Green Lentil Dahl with Mint
A delicous low-cal version of this vegetarian dish
- 250g green lentils, rinsed
- 800ml cold water
- 1 tsp ground turmeric
- 1 tbsp butter
- 1 tsp cumin seeds
- 1 white onion, thinly sliced
- Salt and pepper
- Mint and parsley to serve
- Put lentils in a pan with cold water and bring to the boil.
- Skim off froth, then stir in the turmeric.
- Reduce heat and simmer, uncovered, for 15-20 minutes, stirring occasionally until you have a puree.
- Add a little boiling water if too thick.
- Heat butter in a small frying pan and fry cumin seeds for a minute, then add onion and saute for 5 minutes until softened.
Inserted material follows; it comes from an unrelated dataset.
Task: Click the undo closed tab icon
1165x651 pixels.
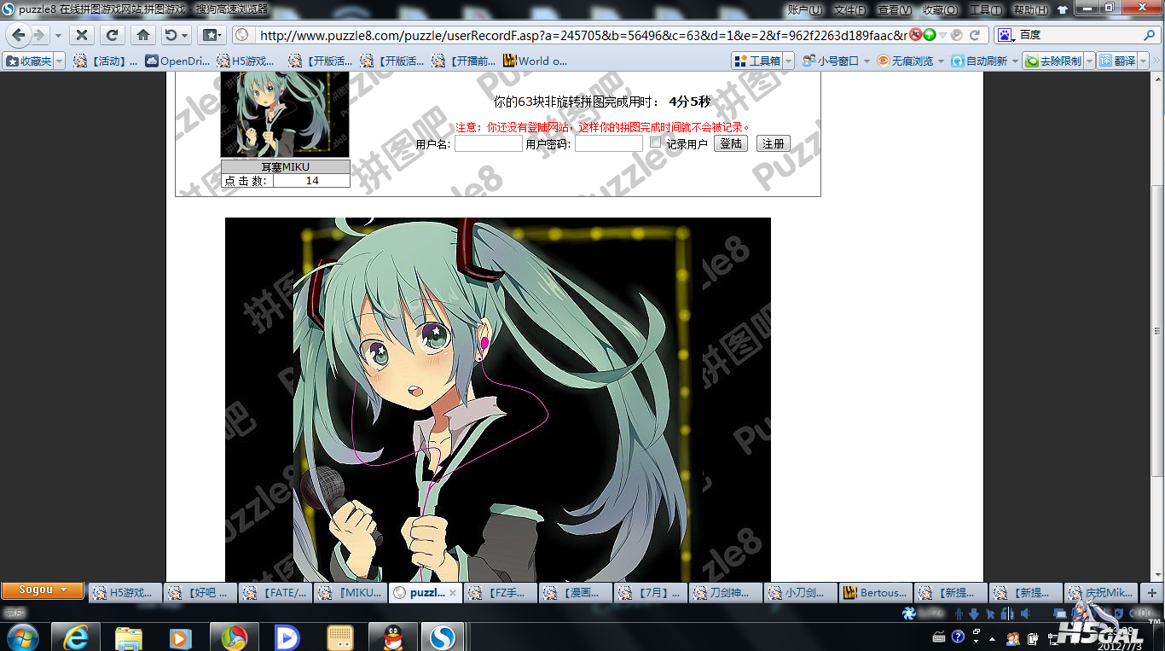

- Add onion mix to cooked lentils. Season and serve topped with plenty of mint and parsley.
224 calories per serve
Adapted from The Fast Diet Recipe Book by Mimi Spencer and Sarah Schenker
Dahl is full of protein-packed lentils that are also high in satiating fibre. Turmeric contains curcumin, a powerful anti-inflammatory thought to help prevent dementia and cancer. It is more bio-available if cooked with oil and black pepper. Parsley is a good source of vitamin C and has detoxification properties.